--- Data for this task ---

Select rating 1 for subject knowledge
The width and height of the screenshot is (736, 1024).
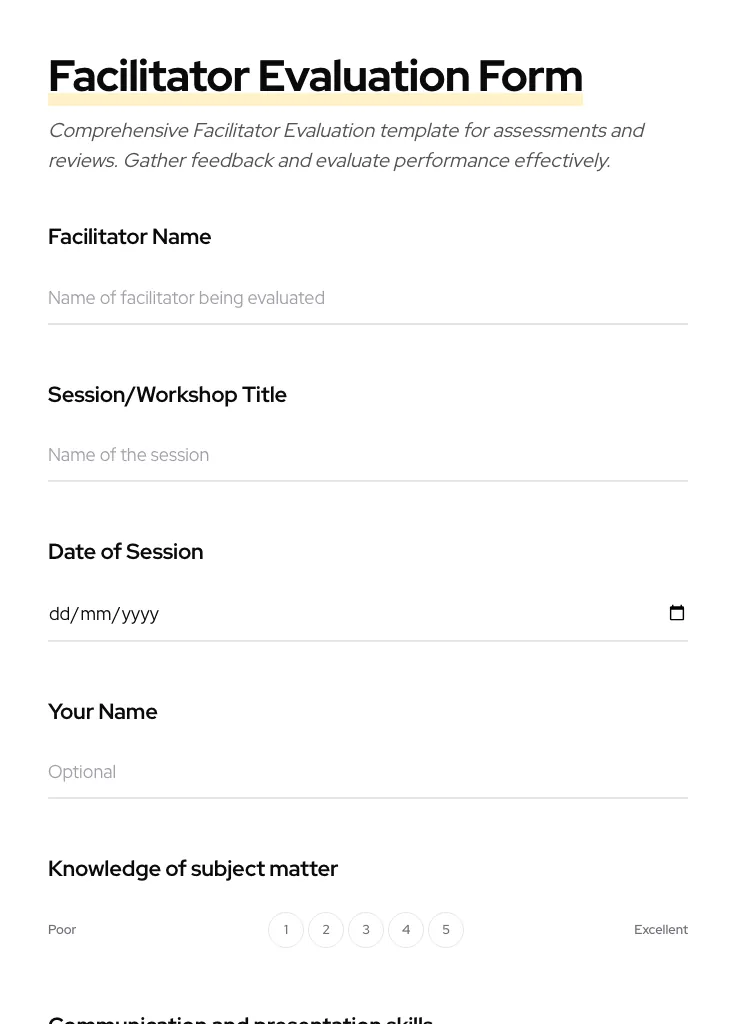pos(286,930)
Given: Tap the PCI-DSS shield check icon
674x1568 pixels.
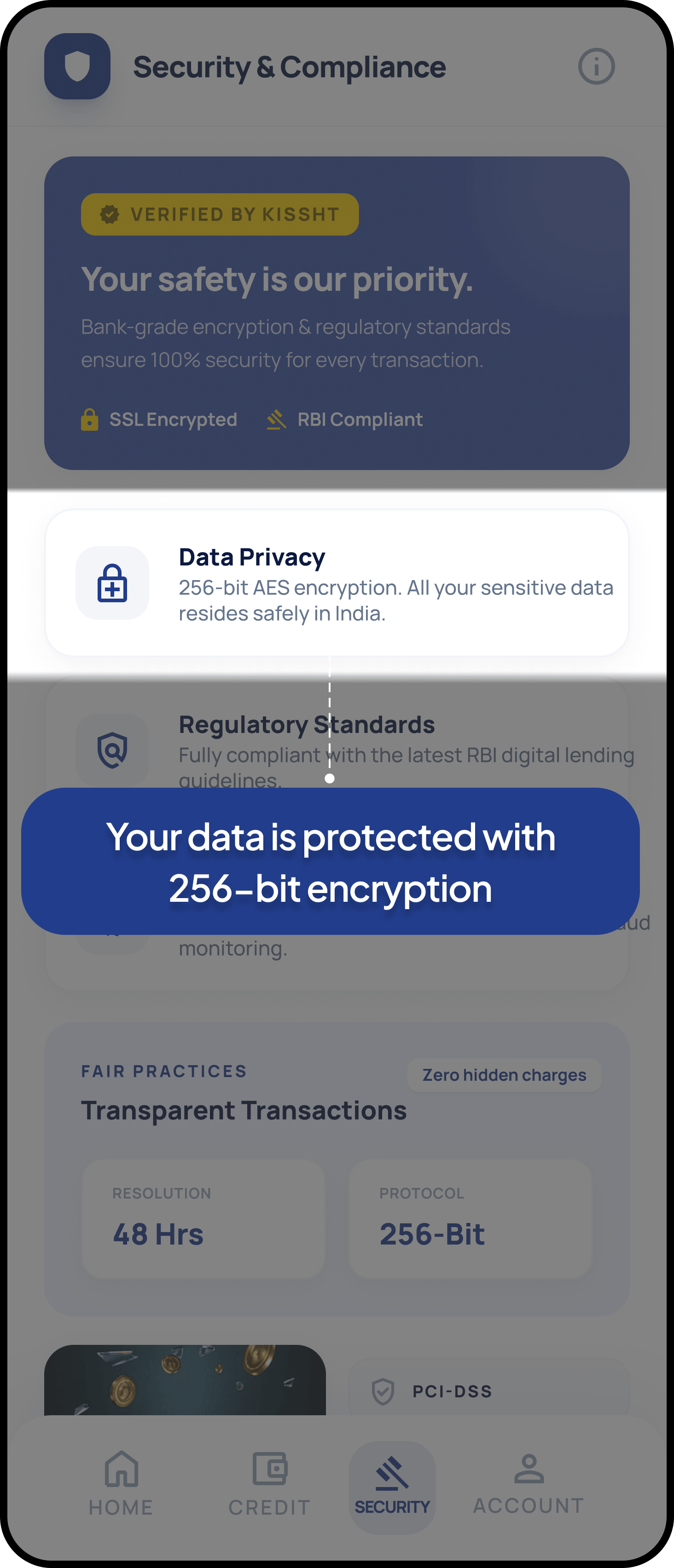Looking at the screenshot, I should click(x=383, y=1391).
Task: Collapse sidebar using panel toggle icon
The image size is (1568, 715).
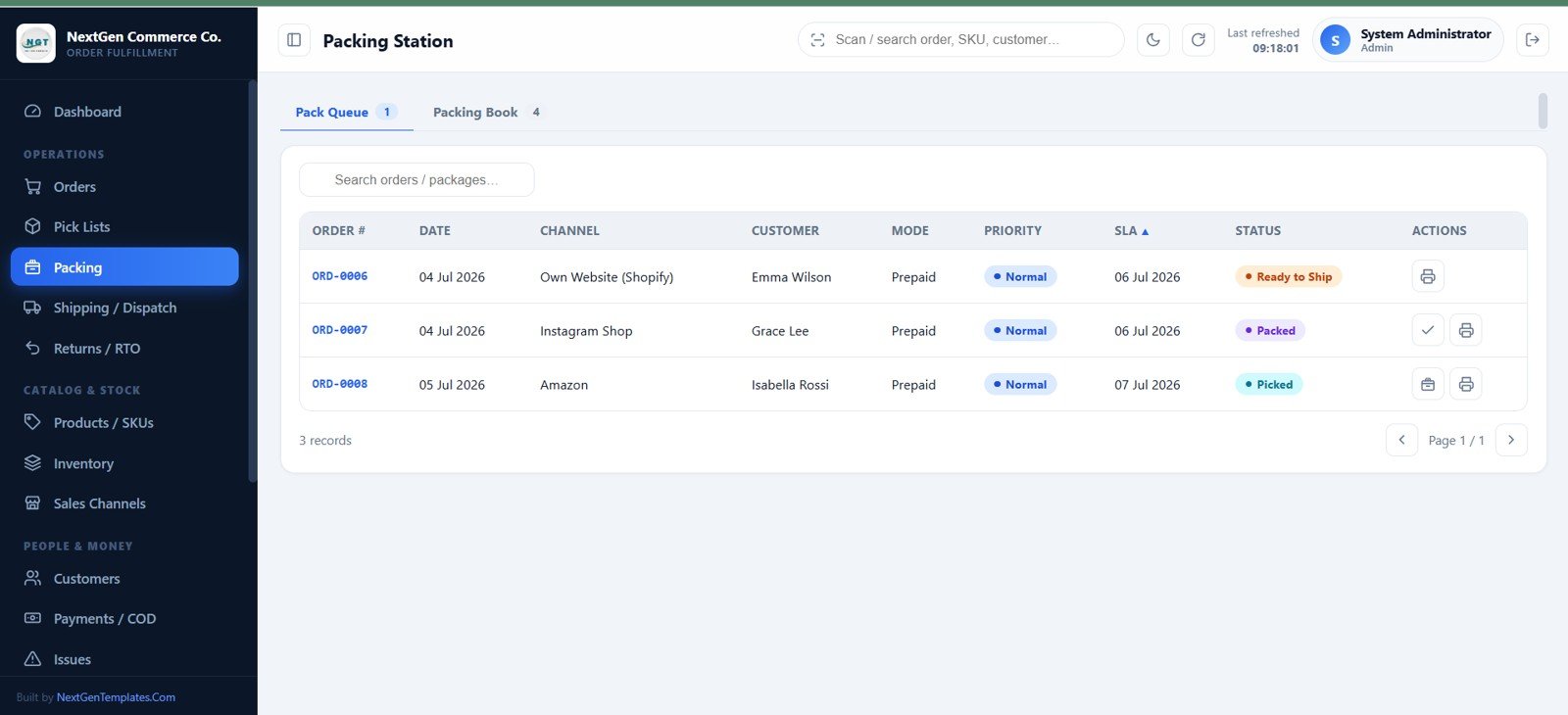Action: point(294,40)
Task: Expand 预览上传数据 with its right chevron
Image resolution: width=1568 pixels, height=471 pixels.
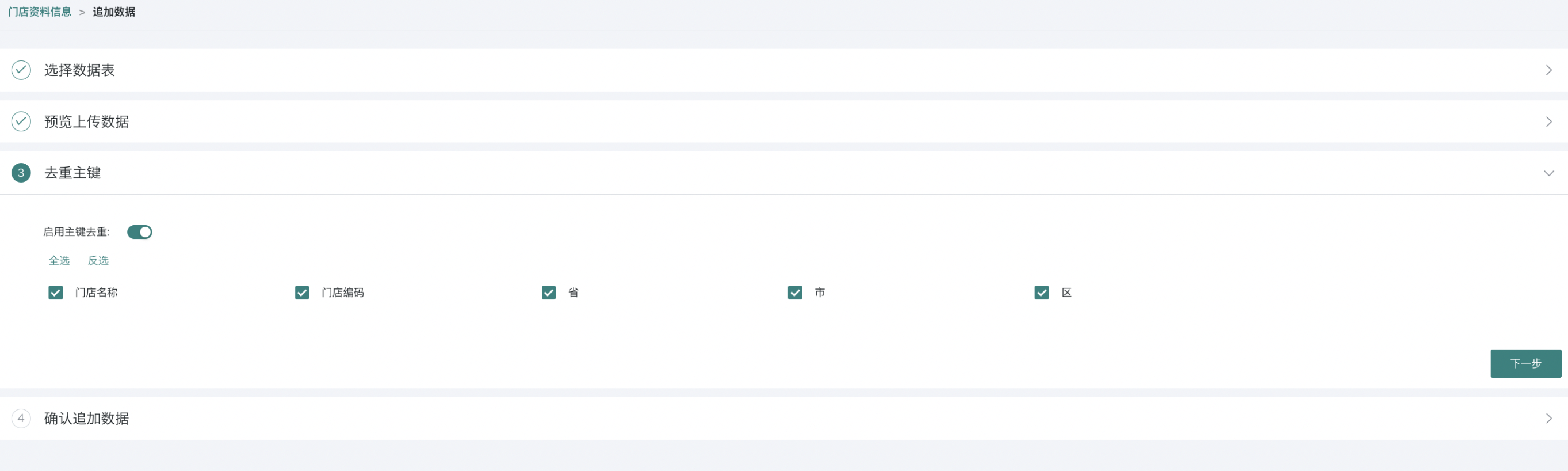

---

# [What to do]
Filter the entries above and return only the lines holding "icon".

# [Completed exercise]
Given: Tap the PCI-DSS shield check icon
Task: Collapse sidebar using panel toggle icon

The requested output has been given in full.